# EXERCISE OBJECTIVE:
Each entry has to be set down again with no alteration.

--- INPUT ---

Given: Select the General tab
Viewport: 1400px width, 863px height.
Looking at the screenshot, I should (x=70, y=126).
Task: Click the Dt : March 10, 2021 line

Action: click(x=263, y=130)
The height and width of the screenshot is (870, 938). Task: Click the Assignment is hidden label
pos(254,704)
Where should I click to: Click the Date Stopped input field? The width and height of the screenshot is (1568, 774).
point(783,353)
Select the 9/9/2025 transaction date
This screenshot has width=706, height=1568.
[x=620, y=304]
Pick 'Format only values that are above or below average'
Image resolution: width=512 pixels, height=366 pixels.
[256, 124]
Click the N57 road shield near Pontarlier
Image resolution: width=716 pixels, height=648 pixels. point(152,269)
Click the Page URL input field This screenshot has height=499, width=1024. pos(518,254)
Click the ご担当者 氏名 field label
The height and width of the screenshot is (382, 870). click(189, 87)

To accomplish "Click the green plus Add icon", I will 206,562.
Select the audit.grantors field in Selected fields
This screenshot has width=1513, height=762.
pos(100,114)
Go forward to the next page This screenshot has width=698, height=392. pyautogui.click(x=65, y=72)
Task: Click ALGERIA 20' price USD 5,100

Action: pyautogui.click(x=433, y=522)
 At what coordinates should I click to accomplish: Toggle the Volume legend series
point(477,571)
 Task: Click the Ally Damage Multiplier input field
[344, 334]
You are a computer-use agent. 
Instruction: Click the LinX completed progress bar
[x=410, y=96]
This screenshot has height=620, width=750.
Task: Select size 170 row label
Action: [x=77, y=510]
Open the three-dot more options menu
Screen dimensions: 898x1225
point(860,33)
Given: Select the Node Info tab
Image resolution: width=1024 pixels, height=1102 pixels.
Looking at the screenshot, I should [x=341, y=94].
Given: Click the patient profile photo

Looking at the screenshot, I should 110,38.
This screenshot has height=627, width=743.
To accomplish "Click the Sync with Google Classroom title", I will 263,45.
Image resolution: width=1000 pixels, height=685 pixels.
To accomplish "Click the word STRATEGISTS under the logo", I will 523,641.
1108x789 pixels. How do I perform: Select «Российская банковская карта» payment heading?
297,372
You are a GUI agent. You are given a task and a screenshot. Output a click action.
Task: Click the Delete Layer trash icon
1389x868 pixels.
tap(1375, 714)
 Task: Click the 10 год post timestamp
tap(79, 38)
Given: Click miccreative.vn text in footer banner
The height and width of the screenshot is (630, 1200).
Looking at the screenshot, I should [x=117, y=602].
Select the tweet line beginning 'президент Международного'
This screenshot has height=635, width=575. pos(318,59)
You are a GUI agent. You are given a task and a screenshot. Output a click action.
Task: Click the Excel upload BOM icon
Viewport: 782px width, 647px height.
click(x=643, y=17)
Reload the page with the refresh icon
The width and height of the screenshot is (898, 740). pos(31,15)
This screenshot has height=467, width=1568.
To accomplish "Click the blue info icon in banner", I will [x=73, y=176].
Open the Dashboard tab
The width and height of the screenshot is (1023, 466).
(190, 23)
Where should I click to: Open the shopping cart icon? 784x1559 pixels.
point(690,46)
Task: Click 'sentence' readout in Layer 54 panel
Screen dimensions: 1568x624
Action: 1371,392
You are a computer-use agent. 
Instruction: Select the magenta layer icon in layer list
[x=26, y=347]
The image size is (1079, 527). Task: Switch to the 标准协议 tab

---

# SOLUTION:
Given: Select the General tab
Viewport: 1400px width, 863px height.
Looking at the screenshot, I should (x=70, y=126).
Task: Click the Dt : March 10, 2021 line

Action: click(x=263, y=130)
The height and width of the screenshot is (870, 938). Task: Click the Assignment is hidden label
pos(254,704)
Where should I click to: Click the Date Stopped input field? The width and height of the screenshot is (1568, 774).
point(783,353)
Select the 9/9/2025 transaction date
This screenshot has width=706, height=1568.
[x=620, y=304]
Pick 'Format only values that are above or below average'
Image resolution: width=512 pixels, height=366 pixels.
[256, 124]
Click the N57 road shield near Pontarlier
Image resolution: width=716 pixels, height=648 pixels. point(152,269)
Click the Page URL input field This screenshot has height=499, width=1024. pos(518,254)
Click the ご担当者 氏名 field label
The height and width of the screenshot is (382, 870). click(189, 87)

To accomplish "Click the green plus Add icon", I will 206,562.
Select the audit.grantors field in Selected fields
This screenshot has width=1513, height=762.
pos(100,114)
Go forward to the next page This screenshot has width=698, height=392. pyautogui.click(x=65, y=72)
Task: Click ALGERIA 20' price USD 5,100

Action: pyautogui.click(x=433, y=522)
 At what coordinates should I click to accomplish: Toggle the Volume legend series
point(477,571)
 Task: Click the Ally Damage Multiplier input field
[344, 334]
You are a computer-use agent. 
Instruction: Click the LinX completed progress bar
[x=410, y=96]
This screenshot has height=620, width=750.
Task: Select size 170 row label
Action: [x=77, y=510]
Open the three-dot more options menu
Screen dimensions: 898x1225
point(860,33)
Given: Select the Node Info tab
Image resolution: width=1024 pixels, height=1102 pixels.
Looking at the screenshot, I should [x=341, y=94].
Given: Click the patient profile photo

Looking at the screenshot, I should 110,38.
This screenshot has height=627, width=743.
To accomplish "Click the Sync with Google Classroom title", I will 263,45.
Image resolution: width=1000 pixels, height=685 pixels.
To accomplish "Click the word STRATEGISTS under the logo", I will 523,641.
1108x789 pixels. How do I perform: Select «Российская банковская карта» payment heading?
297,372
You are a GUI agent. You are given a task and a screenshot. Output a click action.
Task: Click the Delete Layer trash icon
1389x868 pixels.
tap(1375, 714)
 Task: Click the 10 год post timestamp
tap(79, 38)
Given: Click miccreative.vn text in footer banner
The height and width of the screenshot is (630, 1200).
Looking at the screenshot, I should [x=117, y=602].
Select the tweet line beginning 'президент Международного'
This screenshot has height=635, width=575. pos(318,59)
You are a GUI agent. You are given a task and a screenshot. Output a click action.
Task: Click the Excel upload BOM icon
Viewport: 782px width, 647px height.
click(x=643, y=17)
Reload the page with the refresh icon
The width and height of the screenshot is (898, 740). pos(31,15)
This screenshot has height=467, width=1568.
To accomplish "Click the blue info icon in banner", I will [x=73, y=176].
Open the Dashboard tab
The width and height of the screenshot is (1023, 466).
(190, 23)
Where should I click to: Open the shopping cart icon? 784x1559 pixels.
point(690,46)
Task: Click 'sentence' readout in Layer 54 panel
Screen dimensions: 1568x624
Action: 1371,392
You are a computer-use agent. 
Instruction: Select the magenta layer icon in layer list
[x=26, y=347]
The image size is (1079, 527). Task: Switch to the 标准协议 tab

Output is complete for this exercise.